Versatile C++ game scraper: Skyscraper
-
@AnalogHero A gui is something I'd really like to have. I am an experienced gui programmer aswell, so I certainly got the skills for it. Just need to get the command line version to a level where I feel I can leave it for a while. Then I might look into a gui. No promises, but it's certainly something I'd like to do.
-
@muldjord Maybe i found a bug. Cant scrape mastersystem, it says
no entries to scrape
although i have games in there for sure. Paths seem to be correct.Also looks like gamedatabase has blocked me. Anyone knows if they will unblock me ever again?
-
@AnalogHero I got unblocked from gamesdatabase again, but never used it since. I took the hint :)
If it says no entries to scrape, probably you chose to skip existing? Or maybe your roms suffixes aren't supported. Where are your files located and what suffix do they have? 'mastersystem' only supports '.sms' according to the official RetroPie wiki, so that's what Skyscraper looks for.
If you're using zipped rom files I suggest unzipping them, even if the emulator supports zipped files. There are a couple of disadvantags to zipped roms. The major one is that many pieces of software uses the sha1 checksum of the rom data to recognize the rom. If you use a zipped rom, this feature is completely negated since a zipped rom can vary in size and content. It is always best to use the raw rom files in my opinion. But it is just that, an opinion. :) I merely wanted to point out why I feel zipped roms don't make much sense from a frontend and scraping perspective.
-
@muldjord Yes they are zipped. Sure i can extract them. I scraped my other systems, which are also zipped, without any issues.
-
@AnalogHero
Yes, I allow zipped files for the ones where the official RetroPie documentation says that they are supported. But my points stand, in my opinion it is not a good idea to ever use zipped roms unless they are dos games or similar. If they are simply one or more .nes, .sms, .gg or other rom files zipped up, it just brings a lot of disadvantages. You even loose space in some cases, because zipped roms often contain several versions of the rom inside, where a bunch of those are broken or not for the region you want. So if people instead unzip just the one they need, they would even save a lot of space on the Pi.So yeah, I have no idea why people use them zipped. I'm guessing it's because that's how they downloaded them and they don't know about the disadvantages. :)
-
@muldjord I just unzipped them. It makes not alot of difference in filesize even if you have full collections since i use a cleaned romset with one rom per game.
-
@analoghero Awesome!
-
@incunabula said in Versatile C++ game scraper: Skyscraper:
Is there a way you can add local folders as a scraping option? For instance if i already had a folder of boxart and it has some images that the scraper modules are not returning could it be possible to "scrape" images from a default path like %roms%/boxart ?

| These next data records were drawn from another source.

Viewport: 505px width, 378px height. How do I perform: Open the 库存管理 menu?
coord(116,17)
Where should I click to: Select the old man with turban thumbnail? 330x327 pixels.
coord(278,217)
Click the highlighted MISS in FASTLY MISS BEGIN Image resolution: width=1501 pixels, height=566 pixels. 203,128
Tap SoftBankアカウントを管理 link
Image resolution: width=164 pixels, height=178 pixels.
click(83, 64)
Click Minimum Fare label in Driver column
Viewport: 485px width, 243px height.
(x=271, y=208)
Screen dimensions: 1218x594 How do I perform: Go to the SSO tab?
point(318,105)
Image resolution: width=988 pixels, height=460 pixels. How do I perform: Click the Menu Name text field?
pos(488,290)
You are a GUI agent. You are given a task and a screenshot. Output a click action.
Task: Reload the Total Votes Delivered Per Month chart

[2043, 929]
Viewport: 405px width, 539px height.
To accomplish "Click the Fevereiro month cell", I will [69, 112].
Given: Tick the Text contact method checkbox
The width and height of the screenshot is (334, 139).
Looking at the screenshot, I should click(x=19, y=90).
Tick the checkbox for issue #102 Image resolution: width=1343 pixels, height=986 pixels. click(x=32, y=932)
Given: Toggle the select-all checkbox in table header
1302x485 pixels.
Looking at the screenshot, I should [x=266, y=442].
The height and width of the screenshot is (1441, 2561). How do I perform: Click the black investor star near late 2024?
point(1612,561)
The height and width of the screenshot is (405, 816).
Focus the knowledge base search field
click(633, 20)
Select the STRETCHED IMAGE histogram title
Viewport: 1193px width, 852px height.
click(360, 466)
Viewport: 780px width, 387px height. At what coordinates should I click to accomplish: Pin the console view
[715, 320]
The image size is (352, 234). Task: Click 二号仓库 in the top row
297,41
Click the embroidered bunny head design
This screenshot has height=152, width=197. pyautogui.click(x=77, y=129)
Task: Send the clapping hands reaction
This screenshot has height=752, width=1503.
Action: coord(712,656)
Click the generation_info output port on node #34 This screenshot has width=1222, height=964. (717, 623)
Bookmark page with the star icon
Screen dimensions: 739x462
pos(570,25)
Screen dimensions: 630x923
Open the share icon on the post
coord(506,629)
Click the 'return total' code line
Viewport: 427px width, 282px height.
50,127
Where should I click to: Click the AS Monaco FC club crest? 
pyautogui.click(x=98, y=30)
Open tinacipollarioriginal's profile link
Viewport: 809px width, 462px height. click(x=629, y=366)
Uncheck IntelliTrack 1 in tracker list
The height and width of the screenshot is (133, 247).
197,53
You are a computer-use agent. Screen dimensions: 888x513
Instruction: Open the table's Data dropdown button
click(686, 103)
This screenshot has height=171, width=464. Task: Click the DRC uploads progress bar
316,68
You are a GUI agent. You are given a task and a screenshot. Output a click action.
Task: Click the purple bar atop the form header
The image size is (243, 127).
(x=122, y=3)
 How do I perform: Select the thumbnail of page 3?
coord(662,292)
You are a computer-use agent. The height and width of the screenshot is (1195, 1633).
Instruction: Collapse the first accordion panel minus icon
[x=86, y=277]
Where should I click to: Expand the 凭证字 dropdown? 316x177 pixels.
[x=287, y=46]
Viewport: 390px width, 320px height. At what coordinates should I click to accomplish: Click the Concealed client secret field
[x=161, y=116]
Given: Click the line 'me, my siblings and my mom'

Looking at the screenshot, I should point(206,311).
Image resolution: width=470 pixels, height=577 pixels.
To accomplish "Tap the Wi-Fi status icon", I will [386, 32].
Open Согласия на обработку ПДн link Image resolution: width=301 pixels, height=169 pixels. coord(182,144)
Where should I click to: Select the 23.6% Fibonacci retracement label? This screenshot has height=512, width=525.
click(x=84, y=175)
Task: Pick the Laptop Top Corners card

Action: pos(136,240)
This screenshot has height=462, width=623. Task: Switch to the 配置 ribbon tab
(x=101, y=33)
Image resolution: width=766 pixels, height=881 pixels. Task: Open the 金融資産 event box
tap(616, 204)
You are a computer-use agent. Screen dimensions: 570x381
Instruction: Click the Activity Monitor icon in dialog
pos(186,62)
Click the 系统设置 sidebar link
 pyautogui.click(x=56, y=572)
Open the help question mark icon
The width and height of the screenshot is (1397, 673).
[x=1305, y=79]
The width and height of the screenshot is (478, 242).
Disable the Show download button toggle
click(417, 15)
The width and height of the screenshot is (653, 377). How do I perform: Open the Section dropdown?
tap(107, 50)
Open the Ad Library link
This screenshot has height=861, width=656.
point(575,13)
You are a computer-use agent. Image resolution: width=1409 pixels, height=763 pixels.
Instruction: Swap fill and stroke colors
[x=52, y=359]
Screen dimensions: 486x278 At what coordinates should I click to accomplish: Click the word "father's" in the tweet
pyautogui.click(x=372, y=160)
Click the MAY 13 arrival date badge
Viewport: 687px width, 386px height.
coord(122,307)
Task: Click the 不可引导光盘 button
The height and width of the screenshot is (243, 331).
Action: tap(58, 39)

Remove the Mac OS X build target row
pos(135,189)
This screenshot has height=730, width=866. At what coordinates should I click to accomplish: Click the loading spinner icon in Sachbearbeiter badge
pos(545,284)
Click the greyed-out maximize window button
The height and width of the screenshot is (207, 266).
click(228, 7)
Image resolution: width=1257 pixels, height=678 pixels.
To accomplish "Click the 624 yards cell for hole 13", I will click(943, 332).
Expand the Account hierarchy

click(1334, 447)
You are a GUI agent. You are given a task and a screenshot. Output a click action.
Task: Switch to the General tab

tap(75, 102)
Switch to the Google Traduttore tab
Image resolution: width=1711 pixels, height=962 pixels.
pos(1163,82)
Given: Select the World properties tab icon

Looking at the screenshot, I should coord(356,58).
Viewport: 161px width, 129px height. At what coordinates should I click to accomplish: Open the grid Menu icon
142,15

I found a minute to check in on things, so I can't really talk much, but I did want to reply to this question.
For the NES/FDS I have a great deal of folders separating roms between Licensed, Unlicensed, Translations, Pirates, Prototypes, Hacks, etc...
I spent a few days making great images for all of these folders. I have some examples in the other thread, but you'd have to go back a bit to see them since that was a few months back now. I think some of the coolest stuff is when there are multiple nationalities for a category and I put a backdrop of that country's flag behind the image of the particular system so when you're scrolling through the list of folders the console image remains the same but the flag behind it changes. :)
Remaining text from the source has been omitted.